Troubleshooting high ingress request times

This document (000020014) is provided subject to the disclaimer at the end of this document.

Environment

An RKE or RKE2 cluster
Use of the Nginx Ingress Controller

Situation

This article aims to provide steps to gather and analyse data to help troubleshoot ingress performance issues.

Resolution

Review request times

To narrow down on which requests are taking the longest, analyzing the ingress-nginx logs is very helpful.

Retrieve requests with a high (>2s) upstream_response_time. This log field represents the time taken for the response from the upstream target - the pod endpoint in the service.

kubectl logs -n ingress-nginx -l app=ingress-nginx -f --tail=2000 | awk '/- -/ && $(NF-2)>2.0'

The same can be done for request_time, this represents the time taken to complete the entire request, including the above upstream_response_time.

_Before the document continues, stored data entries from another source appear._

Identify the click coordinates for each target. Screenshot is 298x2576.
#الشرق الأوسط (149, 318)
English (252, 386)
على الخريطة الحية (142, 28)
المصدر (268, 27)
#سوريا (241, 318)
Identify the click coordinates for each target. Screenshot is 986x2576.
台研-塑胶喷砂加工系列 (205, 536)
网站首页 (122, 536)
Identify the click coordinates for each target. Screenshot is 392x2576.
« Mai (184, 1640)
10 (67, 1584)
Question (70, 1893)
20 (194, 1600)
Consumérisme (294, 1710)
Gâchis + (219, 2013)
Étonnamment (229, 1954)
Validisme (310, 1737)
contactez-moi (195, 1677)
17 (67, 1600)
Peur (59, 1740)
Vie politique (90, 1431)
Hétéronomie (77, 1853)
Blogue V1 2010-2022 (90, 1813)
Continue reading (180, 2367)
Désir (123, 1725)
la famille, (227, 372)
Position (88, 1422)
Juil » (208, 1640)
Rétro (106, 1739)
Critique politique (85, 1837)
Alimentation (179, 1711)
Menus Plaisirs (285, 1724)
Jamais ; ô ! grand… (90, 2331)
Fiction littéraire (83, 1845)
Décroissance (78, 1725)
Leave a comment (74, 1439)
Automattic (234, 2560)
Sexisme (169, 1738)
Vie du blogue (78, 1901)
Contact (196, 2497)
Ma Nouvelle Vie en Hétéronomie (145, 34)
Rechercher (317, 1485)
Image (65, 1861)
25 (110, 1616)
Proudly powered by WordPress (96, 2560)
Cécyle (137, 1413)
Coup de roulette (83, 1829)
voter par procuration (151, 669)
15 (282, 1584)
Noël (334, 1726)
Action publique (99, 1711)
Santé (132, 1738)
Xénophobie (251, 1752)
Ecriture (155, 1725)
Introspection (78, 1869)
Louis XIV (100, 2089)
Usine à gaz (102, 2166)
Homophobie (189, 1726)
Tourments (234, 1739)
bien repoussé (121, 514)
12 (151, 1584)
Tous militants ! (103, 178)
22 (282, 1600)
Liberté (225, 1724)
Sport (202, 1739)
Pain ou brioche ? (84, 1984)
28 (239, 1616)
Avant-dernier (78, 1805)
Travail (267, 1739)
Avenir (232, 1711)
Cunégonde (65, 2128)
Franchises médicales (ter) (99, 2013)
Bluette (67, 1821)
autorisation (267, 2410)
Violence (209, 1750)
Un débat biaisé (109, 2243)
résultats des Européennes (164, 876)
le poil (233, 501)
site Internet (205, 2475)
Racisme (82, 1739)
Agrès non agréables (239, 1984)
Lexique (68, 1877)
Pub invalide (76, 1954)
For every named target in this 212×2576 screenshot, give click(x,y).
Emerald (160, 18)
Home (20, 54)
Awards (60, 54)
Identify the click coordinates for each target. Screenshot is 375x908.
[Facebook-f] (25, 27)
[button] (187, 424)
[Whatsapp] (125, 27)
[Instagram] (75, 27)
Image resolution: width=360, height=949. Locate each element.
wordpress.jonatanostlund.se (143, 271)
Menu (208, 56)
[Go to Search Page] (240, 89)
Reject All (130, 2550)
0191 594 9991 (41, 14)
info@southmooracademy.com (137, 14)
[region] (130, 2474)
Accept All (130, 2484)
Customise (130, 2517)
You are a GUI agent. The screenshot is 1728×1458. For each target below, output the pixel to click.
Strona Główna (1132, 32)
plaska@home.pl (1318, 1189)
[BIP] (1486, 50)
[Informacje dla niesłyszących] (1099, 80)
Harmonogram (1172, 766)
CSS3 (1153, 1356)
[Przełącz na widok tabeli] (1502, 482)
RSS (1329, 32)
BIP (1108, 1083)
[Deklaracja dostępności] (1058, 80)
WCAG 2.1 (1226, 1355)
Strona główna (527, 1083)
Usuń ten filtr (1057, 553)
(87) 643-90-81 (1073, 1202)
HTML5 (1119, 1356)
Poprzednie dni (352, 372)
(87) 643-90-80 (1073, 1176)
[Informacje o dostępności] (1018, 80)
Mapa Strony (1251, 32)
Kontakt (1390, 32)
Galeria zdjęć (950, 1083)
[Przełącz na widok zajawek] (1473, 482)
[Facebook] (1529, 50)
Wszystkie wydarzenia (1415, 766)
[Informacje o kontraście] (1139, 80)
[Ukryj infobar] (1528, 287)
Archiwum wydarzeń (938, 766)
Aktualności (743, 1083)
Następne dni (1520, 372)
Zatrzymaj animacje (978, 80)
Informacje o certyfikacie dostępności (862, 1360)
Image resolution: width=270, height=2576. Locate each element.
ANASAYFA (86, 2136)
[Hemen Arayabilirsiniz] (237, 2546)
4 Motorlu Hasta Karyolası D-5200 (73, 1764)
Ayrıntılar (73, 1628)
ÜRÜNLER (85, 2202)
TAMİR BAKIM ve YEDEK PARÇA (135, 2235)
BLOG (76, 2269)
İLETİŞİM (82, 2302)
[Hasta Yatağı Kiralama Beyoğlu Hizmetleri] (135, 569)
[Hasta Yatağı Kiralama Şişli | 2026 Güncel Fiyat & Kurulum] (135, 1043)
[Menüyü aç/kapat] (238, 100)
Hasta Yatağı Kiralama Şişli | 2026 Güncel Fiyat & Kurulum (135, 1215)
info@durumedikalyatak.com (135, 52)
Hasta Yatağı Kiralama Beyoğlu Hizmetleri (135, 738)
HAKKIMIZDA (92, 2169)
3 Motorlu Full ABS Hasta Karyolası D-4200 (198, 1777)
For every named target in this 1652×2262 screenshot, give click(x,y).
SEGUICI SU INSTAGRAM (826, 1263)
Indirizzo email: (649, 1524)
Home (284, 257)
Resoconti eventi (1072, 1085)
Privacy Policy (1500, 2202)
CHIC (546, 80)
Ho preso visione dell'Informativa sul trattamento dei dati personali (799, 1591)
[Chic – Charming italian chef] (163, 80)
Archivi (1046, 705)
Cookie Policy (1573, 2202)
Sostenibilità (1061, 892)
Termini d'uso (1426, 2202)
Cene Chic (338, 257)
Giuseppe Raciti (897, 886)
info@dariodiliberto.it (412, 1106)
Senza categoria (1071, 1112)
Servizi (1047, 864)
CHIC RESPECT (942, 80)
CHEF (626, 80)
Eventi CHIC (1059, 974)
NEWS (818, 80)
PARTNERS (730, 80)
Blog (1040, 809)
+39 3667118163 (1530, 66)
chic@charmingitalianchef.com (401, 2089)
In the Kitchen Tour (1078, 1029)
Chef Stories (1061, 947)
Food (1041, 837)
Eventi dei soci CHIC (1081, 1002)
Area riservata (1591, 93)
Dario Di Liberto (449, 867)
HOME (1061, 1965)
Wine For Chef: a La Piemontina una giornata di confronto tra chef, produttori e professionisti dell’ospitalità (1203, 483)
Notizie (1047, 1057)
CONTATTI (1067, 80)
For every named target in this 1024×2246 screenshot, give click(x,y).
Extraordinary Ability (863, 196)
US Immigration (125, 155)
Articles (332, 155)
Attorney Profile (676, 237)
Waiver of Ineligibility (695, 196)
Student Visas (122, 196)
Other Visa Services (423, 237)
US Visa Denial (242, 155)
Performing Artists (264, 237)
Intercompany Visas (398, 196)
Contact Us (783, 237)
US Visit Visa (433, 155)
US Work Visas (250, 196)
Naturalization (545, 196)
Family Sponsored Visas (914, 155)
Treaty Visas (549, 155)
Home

kubectl logs -n ingress-nginx -l app=ingress-nginx -f --tail=2000 | awk '/- -/ && $(NF-7)>2.0'

Please adjust the time to suit, where >2.0 will filter for any times greater than 2.0 seconds.

Comparing the diference in timings between request_time and upstream_response_time can help to understand the issue further:

Locate any potential upstream targets (pods), or nodes these may be running on, that are frequently associated with a higher upstream_response_time
If all upstream targets in a particular ingress/service are experiencing higher response times:
- What dependencies does the application have? For example, external APIs, databases, other services, etc - Investigate the application logs - Simulate the same requests directly to pods to bypass ingress-nginx, are they also slow?

If the upstream_response_time is much lower than request_time, the time is being spent elsewhere, check any tuning, performance or resource issues on the nodes

Note: The request_time metric is also used to create the ingress controller graphs when Cluster Monitoring is enabled.

Review request details

Along with the output in the previous step, it is also useful to analyse the request details, such as the request itself, source/destination IP address, response code, user agent, and the unique name for the ingress for common patterns.

You may need to review these with the related application teams. For example, a request to retrieve a large amount of data, or perform a complex query may genuinely take a long time, these can potentially be ignored.

Some requests may be opening a websocket, and in the scenario that the service scales up/down regularly, a small number of upstream targets could have a long-running connection creating an unfair distribution to occur on these targets.

It's also worthwhile to consider the time when the issue occurs, the number of pods in the service, performance metrics, and requests/limits in place. For example, do the requests occur during a peak load time? Is HPA configured to scale the deployment? Is monitoring data available to identify trends and correlate with the logs?

Check ingress-nginx logs

With the focus previously on requests themselves, it is also useful to exclude the access logs and ensure there are no fundamental issues with ingress-nginx.

The following command should exclude all access.log output, retrieving output from the ingress controller and the nginx error.log only.

kubectl logs -n ingress-nginx -l app=ingress-nginx -f --tail=100 | awk '!/- -/'

Please adjust the --tail flag as needed, this example retrieves the last 100 lines from each ingress-nginx pod.

Real-time view of all requests

Another option to get a broader overview is using a tool like goaccess. After installing the package, the below can be used to feed ingress-nginx logs to goaccess to get a real-time view of the logs.

kubectl logs -f -n ingress-nginx -l app=ingress-nginx --tail=2000 | goaccess --log-format="%h - - [%d:%t] \"%m %r %H\" %s %b \"%R\" \"%u\" %^ %T [%v]" --time-format '%H:%M:%S %z' --date-format "%d/%b/%Y"

Please adjust the history of logs with the --tail flag.

Measure requests to ingress-nginx

If you have isolated all areas so far, it might be worthwhile to focus on the Load Balancer or network devices that provide client access to ingress-nginx.

The following articles contain curl commands to perform SNI-compliant requests and measure statistics, these requests could also be compared from the ingress-nignx logs (as above) to understand what portion of the time was spend with ingress-nginx handling the request.

You may also be able to obtain metrics from your Load Balancer or infrastructure to troubleshoot this further.

Additional Information

Disclaimer

This Support Knowledgebase provides a valuable tool for SUSE customers and parties interested in our products and solutions to acquire information, ideas and learn from one another. Materials are provided for informational, personal or non-commercial use within your organization and are presented "AS IS" WITHOUT WARRANTY OF ANY KIND.